The mass, the first one in 40 years, was conducted by lay people since there are also no Orthodox priests in the country and Chinese law bans foreign priests.
China's oldest Orthodox priest, Fr Alexander Du Lifu, died in 2003 at the age of 80. He was survived by just two other Chinese-born Orthodox clergymen living in Beijing: Mikhail Li, who is currently based in Australia, and Evangel Lu, who in the meantime has moved to Shanghai.

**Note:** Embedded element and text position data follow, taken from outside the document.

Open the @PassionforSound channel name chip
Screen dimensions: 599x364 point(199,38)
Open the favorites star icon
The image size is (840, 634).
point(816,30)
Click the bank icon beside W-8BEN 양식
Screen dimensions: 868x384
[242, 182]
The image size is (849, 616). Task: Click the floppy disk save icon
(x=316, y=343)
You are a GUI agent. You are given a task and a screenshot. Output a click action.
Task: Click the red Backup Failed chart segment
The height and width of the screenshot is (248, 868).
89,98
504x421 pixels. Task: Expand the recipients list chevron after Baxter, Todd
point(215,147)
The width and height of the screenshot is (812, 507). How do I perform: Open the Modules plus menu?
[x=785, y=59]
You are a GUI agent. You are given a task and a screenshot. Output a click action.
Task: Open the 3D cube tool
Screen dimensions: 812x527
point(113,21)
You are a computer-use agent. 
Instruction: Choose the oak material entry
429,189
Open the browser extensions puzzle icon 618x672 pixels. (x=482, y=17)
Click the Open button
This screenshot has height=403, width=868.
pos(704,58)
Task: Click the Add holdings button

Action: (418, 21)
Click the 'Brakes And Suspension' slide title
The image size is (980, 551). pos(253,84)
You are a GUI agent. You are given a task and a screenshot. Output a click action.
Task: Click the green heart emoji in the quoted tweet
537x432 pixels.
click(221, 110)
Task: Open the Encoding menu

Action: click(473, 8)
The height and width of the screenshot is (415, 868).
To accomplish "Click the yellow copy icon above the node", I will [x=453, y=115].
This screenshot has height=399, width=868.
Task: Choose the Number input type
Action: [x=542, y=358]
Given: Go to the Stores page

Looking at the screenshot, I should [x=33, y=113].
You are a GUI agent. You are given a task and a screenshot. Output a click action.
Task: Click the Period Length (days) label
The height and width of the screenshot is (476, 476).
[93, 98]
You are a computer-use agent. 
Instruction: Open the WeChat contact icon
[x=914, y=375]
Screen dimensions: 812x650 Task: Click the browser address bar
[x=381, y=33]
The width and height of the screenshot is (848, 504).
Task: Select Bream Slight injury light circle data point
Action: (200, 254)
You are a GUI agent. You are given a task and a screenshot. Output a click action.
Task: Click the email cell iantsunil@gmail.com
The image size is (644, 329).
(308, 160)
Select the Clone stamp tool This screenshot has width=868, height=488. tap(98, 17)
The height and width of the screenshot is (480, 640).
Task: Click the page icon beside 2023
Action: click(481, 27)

For this Easter, Orthodox believers had to get prior authorisation from City Hall.
The congregation thanked City Hall for its permission, and said they hope that they "would soon have an Orthodox priest of their own".
Most of the worshippers in attendance were Beijing residents, but some had come from Tianjin and Hebei (provinces to the south-east of the capital).
Another Easter service took place on the premises of the Russian Embassy in Beijing, but was not open to Chinese believers.
The Orthodox Church in China gained full autonomy from the Russian Orthodox Church in 1957, but with the Culture Revolution of 1966-67, the life of the local Orthodox community got almost frozen.
Currently, according to the External Church Relations Department of the Moscow Patriarchate there are an estimated 13,000 Orthodox Christians in the whole of China, 400 in the capital.